### What to produce
In the column below on Trump's sonic weapon claim, rewrite the stretch from "IF Barack Obama" through "near­est re­ha­bil­i­ta­tion cen­tre.", replacing "towel" with "blanket".

### Text segment
◇ ◇ ◇ ◇

Gun­ning for the Pres­i­dent

IF Barack Obama had ac­cused Cuba of fir­ing a fu­tur­is­tic sonic gun at US diplo­mats, he would have been quickly ush­ered off the world stage with a towel round his shoul­ders, ad­min­is­tered with a calm­ing wee jag and rushed to the near­est re­ha­bil­i­ta­tion cen­tre.

Don­ald Trump’s pres­i­dency, how­ever, is a sur­re­al­is­tic fever dream so un­fath­omably bizarre that it has twisted our re­al­ity into an ex­otic new par­a­digm where noth­ing is real and real is noth­ing.

“I do be­lieve Cuba’s re­spon­si­ble. I do be­lieve that,” Trump said in a re­cent news con­fer­ence, cit­ing claims that a “sonic weapon” caused the nau­sea and sick­ness ex­pe­ri­enced by 22 Amer­i­cans in the Cuban US em­bassy. You can add your own ex­cla­ma­tion marks to the quotes, we’ve been told to cut back on ink. “It’s a very un­usual at­tack, as you know,” he con­tin­ued. “But I do be­lieve Cuba is re­spon­si­ble.”

So what “un­usual at­tack” has pro­voked the Pres­i­dent to sin­gle-hand­edly hurl a Wes­teros win­ter at the frag­ile thaw­ing of re­la­tions be­tween the US and Cuba?

Trump has of­fered no new de­tails about what type of de­vice might have caused the diplo­mats’ health is­sues, which ranged from hear­ing loss to con­cus­sion. De­spite be­liev­ing a “sonic weapon” was used, US in­ves­ti­ga­tors still can’t iden­tify ei­ther a cul­prit or a Dan Dare-style de­vice which tar­gets folks’ ears.

To gain clar­ity on this accusation, we must first take into ac­count that Trump has pre­vi­ous when it comes to the sub­ject of ears. One of the few acts he has man­aged to sign into law was, cu­ri­ously, leg­is­la­tion al­low­ing greater pub­lic ac­ces­si­bil­ity for over-the-counter hear­ing aids. Clearly a press­ing is­sue for the US.

◇ ◇ ◇ ◇

### Material provided

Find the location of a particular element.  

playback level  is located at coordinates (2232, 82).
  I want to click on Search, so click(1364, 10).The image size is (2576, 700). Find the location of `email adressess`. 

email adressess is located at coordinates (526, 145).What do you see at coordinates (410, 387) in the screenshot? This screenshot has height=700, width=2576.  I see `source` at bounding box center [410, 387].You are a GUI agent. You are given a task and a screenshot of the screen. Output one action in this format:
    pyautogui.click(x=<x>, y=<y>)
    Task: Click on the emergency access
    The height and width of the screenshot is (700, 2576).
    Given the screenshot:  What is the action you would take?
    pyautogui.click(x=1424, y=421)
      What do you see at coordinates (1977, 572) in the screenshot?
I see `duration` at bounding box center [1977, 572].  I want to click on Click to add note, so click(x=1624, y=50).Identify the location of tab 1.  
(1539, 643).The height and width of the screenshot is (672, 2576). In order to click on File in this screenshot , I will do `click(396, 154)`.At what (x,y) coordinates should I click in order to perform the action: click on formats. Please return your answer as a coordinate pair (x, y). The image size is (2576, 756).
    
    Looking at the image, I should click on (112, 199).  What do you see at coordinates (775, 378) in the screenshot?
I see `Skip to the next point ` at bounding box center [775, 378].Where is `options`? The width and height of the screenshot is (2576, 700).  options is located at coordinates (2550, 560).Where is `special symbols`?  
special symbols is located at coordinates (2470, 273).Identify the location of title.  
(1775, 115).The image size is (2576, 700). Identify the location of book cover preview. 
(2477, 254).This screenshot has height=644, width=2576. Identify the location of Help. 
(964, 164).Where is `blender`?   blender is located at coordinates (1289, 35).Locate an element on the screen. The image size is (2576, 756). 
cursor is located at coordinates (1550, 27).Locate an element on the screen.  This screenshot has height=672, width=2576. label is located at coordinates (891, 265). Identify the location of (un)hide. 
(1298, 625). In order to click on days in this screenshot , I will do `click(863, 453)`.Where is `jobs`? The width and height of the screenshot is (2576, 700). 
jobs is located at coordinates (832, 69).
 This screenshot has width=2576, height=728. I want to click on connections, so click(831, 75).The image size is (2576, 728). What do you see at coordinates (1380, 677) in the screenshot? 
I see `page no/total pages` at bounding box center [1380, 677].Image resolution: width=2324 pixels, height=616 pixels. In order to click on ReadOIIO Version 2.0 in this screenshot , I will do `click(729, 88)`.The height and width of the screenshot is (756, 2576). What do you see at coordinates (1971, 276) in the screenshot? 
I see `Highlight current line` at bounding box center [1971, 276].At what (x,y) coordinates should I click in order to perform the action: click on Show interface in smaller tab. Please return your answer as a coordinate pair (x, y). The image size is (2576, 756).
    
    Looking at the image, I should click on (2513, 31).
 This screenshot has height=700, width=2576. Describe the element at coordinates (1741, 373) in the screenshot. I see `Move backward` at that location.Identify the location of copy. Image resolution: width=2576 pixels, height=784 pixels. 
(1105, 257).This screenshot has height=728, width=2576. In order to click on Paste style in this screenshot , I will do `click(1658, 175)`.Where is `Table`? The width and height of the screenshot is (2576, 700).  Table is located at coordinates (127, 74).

◇ ◇ ◇ ◇

### Written reply
IF Barack Obama had ac­cused Cuba of fir­ing a fu­tur­is­tic sonic gun at US diplo­mats, he would have been quickly ush­ered off the world stage with a blanket round his shoul­ders, ad­min­is­tered with a calm­ing wee jag and rushed to the near­est re­ha­bil­i­ta­tion cen­tre.